======== INFORMATION PROVIDED ========

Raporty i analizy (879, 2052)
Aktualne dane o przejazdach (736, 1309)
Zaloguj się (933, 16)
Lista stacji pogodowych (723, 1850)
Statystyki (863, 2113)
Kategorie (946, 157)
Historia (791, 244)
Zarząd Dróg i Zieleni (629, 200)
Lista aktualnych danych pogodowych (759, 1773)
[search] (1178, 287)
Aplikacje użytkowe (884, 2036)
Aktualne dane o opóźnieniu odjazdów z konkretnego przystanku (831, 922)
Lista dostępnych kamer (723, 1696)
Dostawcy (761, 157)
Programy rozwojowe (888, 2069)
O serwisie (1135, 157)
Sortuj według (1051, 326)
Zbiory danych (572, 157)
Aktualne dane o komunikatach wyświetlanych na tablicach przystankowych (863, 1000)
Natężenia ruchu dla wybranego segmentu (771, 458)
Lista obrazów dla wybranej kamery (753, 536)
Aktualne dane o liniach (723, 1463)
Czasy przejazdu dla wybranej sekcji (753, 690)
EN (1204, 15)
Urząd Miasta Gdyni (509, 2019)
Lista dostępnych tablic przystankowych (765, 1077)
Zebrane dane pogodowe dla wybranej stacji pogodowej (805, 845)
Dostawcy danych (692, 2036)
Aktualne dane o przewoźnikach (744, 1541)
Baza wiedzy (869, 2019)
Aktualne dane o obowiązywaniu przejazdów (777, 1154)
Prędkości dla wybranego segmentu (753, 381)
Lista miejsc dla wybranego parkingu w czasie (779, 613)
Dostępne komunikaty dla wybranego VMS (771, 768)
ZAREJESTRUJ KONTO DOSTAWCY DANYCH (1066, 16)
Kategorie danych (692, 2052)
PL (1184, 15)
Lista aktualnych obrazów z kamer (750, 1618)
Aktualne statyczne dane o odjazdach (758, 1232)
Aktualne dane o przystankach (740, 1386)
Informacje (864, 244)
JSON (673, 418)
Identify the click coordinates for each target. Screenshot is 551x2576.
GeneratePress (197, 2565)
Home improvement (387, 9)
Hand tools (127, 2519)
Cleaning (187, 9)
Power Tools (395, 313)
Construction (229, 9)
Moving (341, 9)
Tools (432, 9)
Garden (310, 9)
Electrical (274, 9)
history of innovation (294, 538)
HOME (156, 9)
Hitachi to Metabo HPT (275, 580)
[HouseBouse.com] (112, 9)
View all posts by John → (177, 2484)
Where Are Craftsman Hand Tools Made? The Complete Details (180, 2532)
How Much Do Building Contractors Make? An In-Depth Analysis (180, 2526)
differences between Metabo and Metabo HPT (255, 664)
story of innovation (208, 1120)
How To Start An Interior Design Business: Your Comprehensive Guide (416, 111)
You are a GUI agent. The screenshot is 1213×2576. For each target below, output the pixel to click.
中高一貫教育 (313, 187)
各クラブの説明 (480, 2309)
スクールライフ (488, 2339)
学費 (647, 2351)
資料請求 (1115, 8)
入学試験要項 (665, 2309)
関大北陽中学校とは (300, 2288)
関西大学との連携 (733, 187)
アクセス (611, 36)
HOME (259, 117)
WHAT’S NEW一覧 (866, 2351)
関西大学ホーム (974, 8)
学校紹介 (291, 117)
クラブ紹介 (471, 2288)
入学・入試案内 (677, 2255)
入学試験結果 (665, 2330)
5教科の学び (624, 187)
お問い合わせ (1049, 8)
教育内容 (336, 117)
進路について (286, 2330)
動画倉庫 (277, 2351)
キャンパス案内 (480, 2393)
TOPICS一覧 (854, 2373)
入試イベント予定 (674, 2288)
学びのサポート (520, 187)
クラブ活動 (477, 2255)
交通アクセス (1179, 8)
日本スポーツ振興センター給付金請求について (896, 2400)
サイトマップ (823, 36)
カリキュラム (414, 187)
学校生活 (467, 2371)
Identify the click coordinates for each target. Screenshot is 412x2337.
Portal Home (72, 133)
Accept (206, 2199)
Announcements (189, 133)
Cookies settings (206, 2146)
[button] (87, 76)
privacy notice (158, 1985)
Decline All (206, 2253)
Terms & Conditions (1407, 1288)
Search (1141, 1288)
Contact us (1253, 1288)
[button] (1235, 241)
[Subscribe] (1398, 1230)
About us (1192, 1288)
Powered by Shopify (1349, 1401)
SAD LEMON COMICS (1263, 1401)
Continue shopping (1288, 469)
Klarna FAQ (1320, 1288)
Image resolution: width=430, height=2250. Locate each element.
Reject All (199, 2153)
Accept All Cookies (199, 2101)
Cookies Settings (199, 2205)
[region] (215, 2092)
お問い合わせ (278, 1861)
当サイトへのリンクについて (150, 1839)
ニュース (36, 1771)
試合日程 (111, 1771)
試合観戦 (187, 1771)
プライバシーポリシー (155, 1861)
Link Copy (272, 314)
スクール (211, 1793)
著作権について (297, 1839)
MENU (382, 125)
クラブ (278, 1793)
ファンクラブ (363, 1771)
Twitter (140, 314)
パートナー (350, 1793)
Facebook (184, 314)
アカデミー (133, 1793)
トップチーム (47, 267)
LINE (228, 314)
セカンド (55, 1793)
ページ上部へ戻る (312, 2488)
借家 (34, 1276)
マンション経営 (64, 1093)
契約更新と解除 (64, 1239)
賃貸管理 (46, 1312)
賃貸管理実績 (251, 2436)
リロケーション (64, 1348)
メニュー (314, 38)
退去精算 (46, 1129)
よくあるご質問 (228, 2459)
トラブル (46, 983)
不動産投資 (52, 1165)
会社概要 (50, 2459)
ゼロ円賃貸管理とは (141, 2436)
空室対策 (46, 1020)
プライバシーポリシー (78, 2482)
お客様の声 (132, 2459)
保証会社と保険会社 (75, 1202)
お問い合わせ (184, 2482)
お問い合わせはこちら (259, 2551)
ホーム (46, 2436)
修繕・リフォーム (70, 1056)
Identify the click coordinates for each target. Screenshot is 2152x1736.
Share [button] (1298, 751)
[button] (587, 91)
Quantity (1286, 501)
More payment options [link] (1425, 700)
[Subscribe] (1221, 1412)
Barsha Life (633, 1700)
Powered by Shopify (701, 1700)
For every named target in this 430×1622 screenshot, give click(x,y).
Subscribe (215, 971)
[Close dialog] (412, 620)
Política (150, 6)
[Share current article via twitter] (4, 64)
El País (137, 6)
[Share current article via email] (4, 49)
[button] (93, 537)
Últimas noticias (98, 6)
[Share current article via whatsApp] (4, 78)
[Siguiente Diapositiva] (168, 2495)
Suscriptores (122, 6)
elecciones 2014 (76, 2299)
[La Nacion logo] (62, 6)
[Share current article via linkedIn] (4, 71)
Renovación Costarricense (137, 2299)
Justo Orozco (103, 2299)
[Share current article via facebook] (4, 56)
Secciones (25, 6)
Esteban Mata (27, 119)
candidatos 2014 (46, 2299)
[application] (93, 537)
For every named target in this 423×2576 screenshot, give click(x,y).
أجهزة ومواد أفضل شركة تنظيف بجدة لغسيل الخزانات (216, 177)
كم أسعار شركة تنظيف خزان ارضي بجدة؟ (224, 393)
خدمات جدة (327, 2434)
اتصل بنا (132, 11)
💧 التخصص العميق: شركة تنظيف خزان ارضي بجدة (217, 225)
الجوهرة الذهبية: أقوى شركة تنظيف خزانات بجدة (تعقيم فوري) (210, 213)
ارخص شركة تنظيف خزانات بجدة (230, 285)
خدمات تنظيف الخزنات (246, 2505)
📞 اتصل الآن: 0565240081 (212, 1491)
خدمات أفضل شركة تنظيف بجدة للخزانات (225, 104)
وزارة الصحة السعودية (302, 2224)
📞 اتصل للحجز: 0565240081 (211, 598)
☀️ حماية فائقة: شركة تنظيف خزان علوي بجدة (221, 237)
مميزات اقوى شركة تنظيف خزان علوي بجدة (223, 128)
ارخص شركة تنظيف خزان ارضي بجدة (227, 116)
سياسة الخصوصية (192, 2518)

========

EXERCISE DESCRIPTION –
Both the first line of the records above and the line containing "HOME (156, 9)" are to be transcribed exactly, together with every line between them, and nothing else.

RESPONSE BELOW –
Raporty i analizy (879, 2052)
Aktualne dane o przejazdach (736, 1309)
Zaloguj się (933, 16)
Lista stacji pogodowych (723, 1850)
Statystyki (863, 2113)
Kategorie (946, 157)
Historia (791, 244)
Zarząd Dróg i Zieleni (629, 200)
Lista aktualnych danych pogodowych (759, 1773)
[search] (1178, 287)
Aplikacje użytkowe (884, 2036)
Aktualne dane o opóźnieniu odjazdów z konkretnego przystanku (831, 922)
Lista dostępnych kamer (723, 1696)
Dostawcy (761, 157)
Programy rozwojowe (888, 2069)
O serwisie (1135, 157)
Sortuj według (1051, 326)
Zbiory danych (572, 157)
Aktualne dane o komunikatach wyświetlanych na tablicach przystankowych (863, 1000)
Natężenia ruchu dla wybranego segmentu (771, 458)
Lista obrazów dla wybranej kamery (753, 536)
Aktualne dane o liniach (723, 1463)
Czasy przejazdu dla wybranej sekcji (753, 690)
EN (1204, 15)
Urząd Miasta Gdyni (509, 2019)
Lista dostępnych tablic przystankowych (765, 1077)
Zebrane dane pogodowe dla wybranej stacji pogodowej (805, 845)
Dostawcy danych (692, 2036)
Aktualne dane o przewoźnikach (744, 1541)
Baza wiedzy (869, 2019)
Aktualne dane o obowiązywaniu przejazdów (777, 1154)
Prędkości dla wybranego segmentu (753, 381)
Lista miejsc dla wybranego parkingu w czasie (779, 613)
Dostępne komunikaty dla wybranego VMS (771, 768)
ZAREJESTRUJ KONTO DOSTAWCY DANYCH (1066, 16)
Kategorie danych (692, 2052)
PL (1184, 15)
Lista aktualnych obrazów z kamer (750, 1618)
Aktualne statyczne dane o odjazdach (758, 1232)
Aktualne dane o przystankach (740, 1386)
Informacje (864, 244)
JSON (673, 418)
Identify the click coordinates for each target. Screenshot is 551x2576.
GeneratePress (197, 2565)
Home improvement (387, 9)
Hand tools (127, 2519)
Cleaning (187, 9)
Power Tools (395, 313)
Construction (229, 9)
Moving (341, 9)
Tools (432, 9)
Garden (310, 9)
Electrical (274, 9)
history of innovation (294, 538)
HOME (156, 9)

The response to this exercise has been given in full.